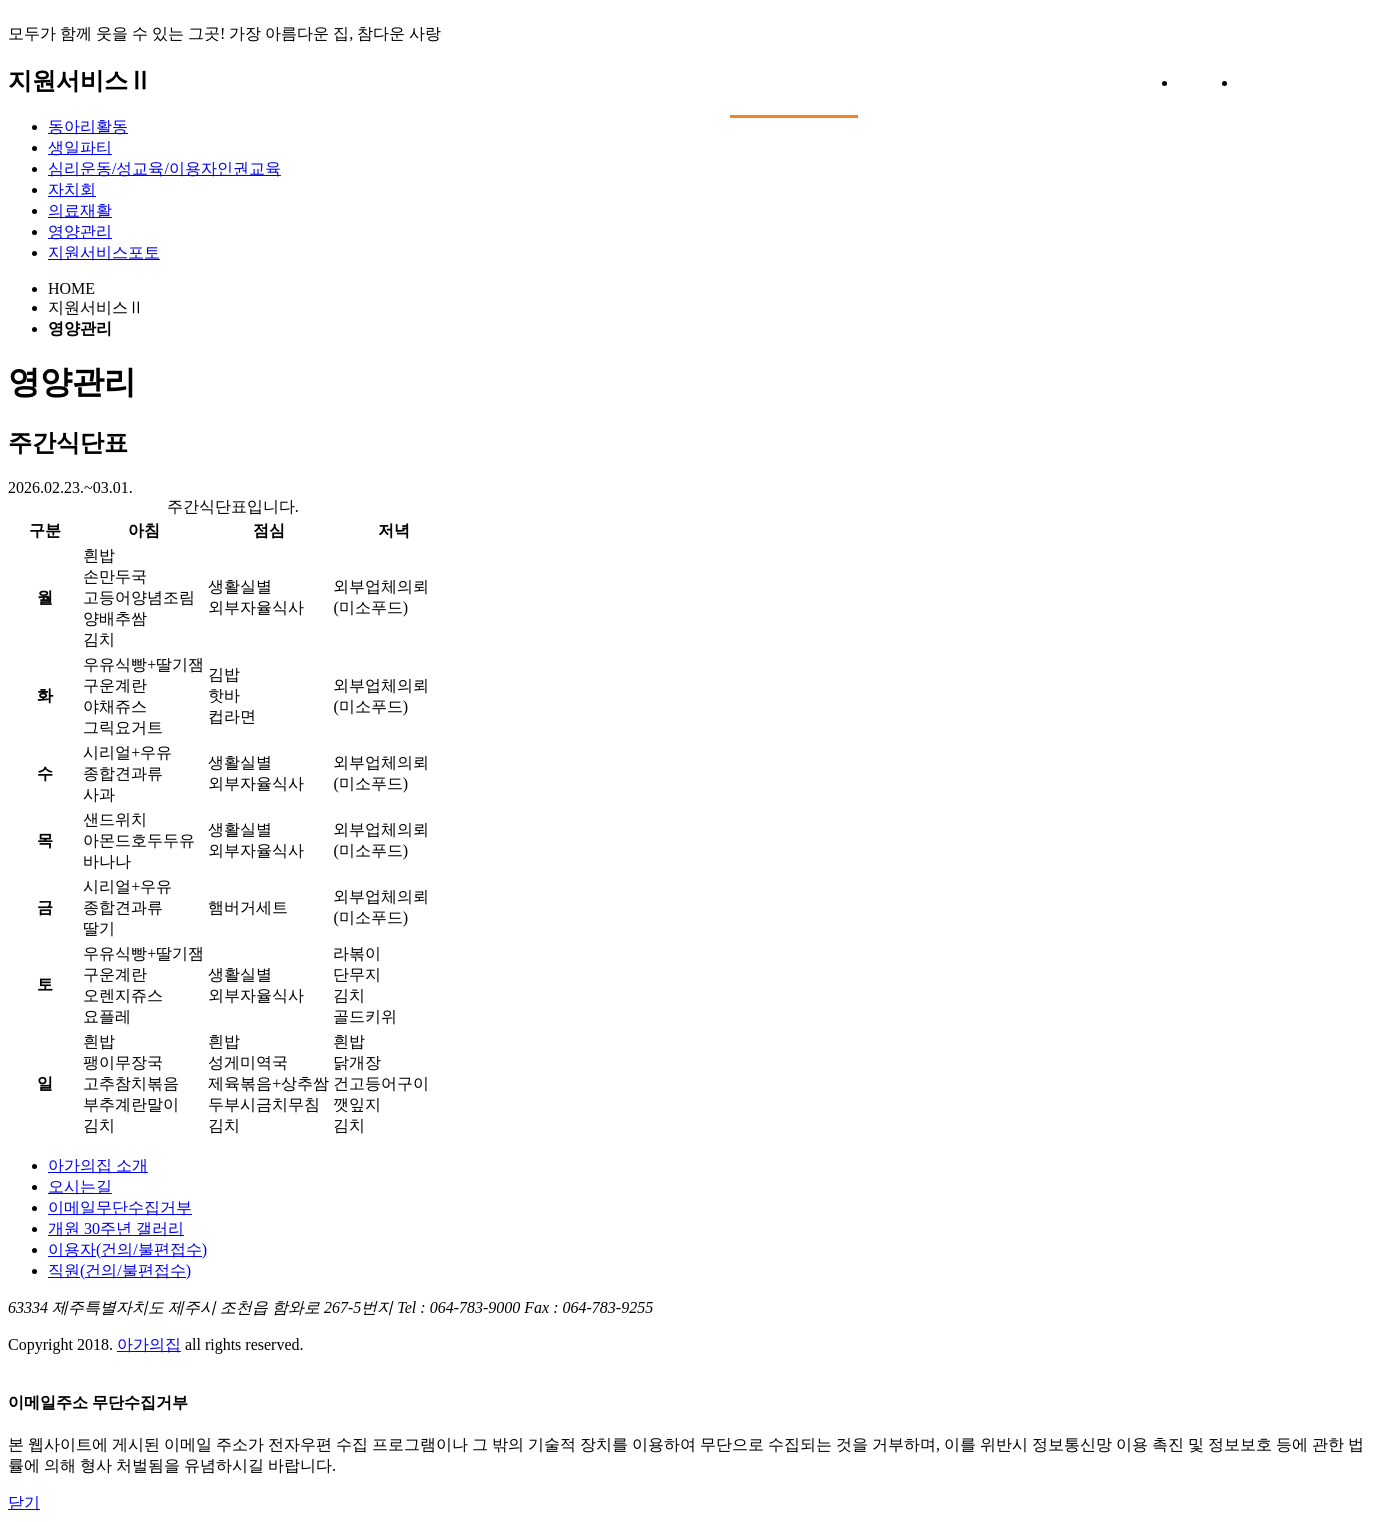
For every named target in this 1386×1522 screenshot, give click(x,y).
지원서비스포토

---

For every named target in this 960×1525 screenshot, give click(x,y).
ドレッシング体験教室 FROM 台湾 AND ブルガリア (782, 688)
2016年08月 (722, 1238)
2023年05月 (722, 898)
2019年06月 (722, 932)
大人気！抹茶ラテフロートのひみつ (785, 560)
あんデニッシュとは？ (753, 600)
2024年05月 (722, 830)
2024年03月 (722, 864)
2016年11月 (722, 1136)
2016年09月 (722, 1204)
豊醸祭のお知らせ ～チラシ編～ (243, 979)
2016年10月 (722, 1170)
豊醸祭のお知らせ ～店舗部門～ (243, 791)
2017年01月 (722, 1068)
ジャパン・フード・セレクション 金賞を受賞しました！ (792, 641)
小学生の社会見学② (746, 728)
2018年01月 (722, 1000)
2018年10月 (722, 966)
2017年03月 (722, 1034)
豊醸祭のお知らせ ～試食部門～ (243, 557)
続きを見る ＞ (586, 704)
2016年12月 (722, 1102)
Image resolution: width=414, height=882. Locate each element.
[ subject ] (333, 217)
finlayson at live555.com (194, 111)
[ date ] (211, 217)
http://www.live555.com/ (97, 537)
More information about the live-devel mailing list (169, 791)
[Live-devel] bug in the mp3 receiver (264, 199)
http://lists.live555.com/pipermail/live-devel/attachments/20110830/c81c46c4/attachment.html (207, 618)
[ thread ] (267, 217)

**YOUR OBJECTIVE:** Rewrite the records from the line with "For every named target in this 960×1525" up to and including the line with "豊醸祭のお知らせ ～チラシ編～ (243, 979)", changing "2024年05月" to "2024年06月" and keeping everything else the same. Give only those lines.

**TASK RESPONSE:**
For every named target in this 960×1525 screenshot, give click(x,y).
ドレッシング体験教室 FROM 台湾 AND ブルガリア (782, 688)
2016年08月 (722, 1238)
2023年05月 (722, 898)
2019年06月 (722, 932)
大人気！抹茶ラテフロートのひみつ (785, 560)
あんデニッシュとは？ (753, 600)
2024年06月 (722, 830)
2024年03月 (722, 864)
2016年11月 (722, 1136)
2016年09月 (722, 1204)
豊醸祭のお知らせ ～チラシ編～ (243, 979)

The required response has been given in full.